(Collection entries)
____________________
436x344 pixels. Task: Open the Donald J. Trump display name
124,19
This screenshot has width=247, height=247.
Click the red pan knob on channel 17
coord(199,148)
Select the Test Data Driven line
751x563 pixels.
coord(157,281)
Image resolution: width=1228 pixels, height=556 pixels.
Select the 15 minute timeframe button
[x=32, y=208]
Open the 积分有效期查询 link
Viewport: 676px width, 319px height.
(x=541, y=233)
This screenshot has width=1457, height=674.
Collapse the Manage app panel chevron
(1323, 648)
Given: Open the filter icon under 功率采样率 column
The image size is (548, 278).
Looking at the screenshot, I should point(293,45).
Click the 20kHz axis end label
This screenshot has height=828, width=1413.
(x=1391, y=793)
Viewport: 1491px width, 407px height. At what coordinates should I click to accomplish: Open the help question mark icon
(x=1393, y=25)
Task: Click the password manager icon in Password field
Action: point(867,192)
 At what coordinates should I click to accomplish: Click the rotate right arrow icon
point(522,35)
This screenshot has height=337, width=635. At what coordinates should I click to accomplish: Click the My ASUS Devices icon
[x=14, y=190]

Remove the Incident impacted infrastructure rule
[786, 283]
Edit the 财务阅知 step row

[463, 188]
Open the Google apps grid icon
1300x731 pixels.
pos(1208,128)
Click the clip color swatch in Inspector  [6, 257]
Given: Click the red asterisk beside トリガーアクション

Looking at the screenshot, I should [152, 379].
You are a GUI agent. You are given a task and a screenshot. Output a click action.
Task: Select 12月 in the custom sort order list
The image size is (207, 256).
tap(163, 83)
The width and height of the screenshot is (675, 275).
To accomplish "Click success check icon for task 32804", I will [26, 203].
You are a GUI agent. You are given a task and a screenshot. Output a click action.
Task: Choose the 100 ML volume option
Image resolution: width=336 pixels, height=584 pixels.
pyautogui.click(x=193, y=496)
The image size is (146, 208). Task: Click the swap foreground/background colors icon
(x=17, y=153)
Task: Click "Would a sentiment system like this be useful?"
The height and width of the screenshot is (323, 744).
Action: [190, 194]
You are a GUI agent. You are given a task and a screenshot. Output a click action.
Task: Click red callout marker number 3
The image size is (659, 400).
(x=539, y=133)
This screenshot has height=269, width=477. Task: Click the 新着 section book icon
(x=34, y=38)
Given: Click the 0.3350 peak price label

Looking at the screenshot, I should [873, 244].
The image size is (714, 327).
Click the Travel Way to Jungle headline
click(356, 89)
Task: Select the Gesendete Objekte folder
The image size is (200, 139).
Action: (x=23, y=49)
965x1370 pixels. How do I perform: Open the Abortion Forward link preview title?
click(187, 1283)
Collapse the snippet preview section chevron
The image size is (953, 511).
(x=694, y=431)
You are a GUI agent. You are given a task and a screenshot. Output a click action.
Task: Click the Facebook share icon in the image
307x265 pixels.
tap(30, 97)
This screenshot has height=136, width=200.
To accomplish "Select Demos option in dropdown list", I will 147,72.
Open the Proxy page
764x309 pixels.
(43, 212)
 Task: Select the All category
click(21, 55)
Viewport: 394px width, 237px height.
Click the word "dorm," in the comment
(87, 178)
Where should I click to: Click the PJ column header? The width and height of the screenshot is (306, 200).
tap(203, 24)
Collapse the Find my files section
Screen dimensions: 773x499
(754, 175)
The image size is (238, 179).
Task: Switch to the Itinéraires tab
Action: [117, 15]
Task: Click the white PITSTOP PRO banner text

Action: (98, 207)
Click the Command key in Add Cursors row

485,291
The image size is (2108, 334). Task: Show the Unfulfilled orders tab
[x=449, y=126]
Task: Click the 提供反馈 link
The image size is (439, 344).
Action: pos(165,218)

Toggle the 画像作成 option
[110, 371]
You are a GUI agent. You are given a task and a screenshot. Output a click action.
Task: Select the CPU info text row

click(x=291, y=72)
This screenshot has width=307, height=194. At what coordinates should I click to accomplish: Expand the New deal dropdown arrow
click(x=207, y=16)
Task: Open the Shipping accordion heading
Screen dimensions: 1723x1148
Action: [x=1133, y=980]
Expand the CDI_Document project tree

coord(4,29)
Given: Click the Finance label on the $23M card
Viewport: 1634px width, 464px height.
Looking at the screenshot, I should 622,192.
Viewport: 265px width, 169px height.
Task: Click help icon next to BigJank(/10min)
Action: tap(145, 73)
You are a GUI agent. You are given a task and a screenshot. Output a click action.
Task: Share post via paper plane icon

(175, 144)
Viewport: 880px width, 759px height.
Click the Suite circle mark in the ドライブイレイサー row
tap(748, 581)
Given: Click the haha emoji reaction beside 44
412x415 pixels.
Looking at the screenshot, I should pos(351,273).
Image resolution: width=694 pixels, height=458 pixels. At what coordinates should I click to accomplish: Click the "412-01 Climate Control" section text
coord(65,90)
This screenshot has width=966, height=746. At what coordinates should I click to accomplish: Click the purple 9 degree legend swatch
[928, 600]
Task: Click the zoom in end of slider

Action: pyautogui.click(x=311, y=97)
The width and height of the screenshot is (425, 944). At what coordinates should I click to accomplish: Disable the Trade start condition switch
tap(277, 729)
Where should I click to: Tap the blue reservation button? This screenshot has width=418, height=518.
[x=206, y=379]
____________________
All that is wanted is the stretch of lines above from the one containing "Image resolution: width=336" through the one containing "Task: Click red callout marker number 3", duplicated exactly.

**Task result:**
Image resolution: width=336 pixels, height=584 pixels.
pyautogui.click(x=193, y=496)
The image size is (146, 208). Task: Click the swap foreground/background colors icon
(x=17, y=153)
Task: Click "Would a sentiment system like this be useful?"
The height and width of the screenshot is (323, 744).
Action: [190, 194]
You are a GUI agent. You are given a task and a screenshot. Output a click action.
Task: Click red callout marker number 3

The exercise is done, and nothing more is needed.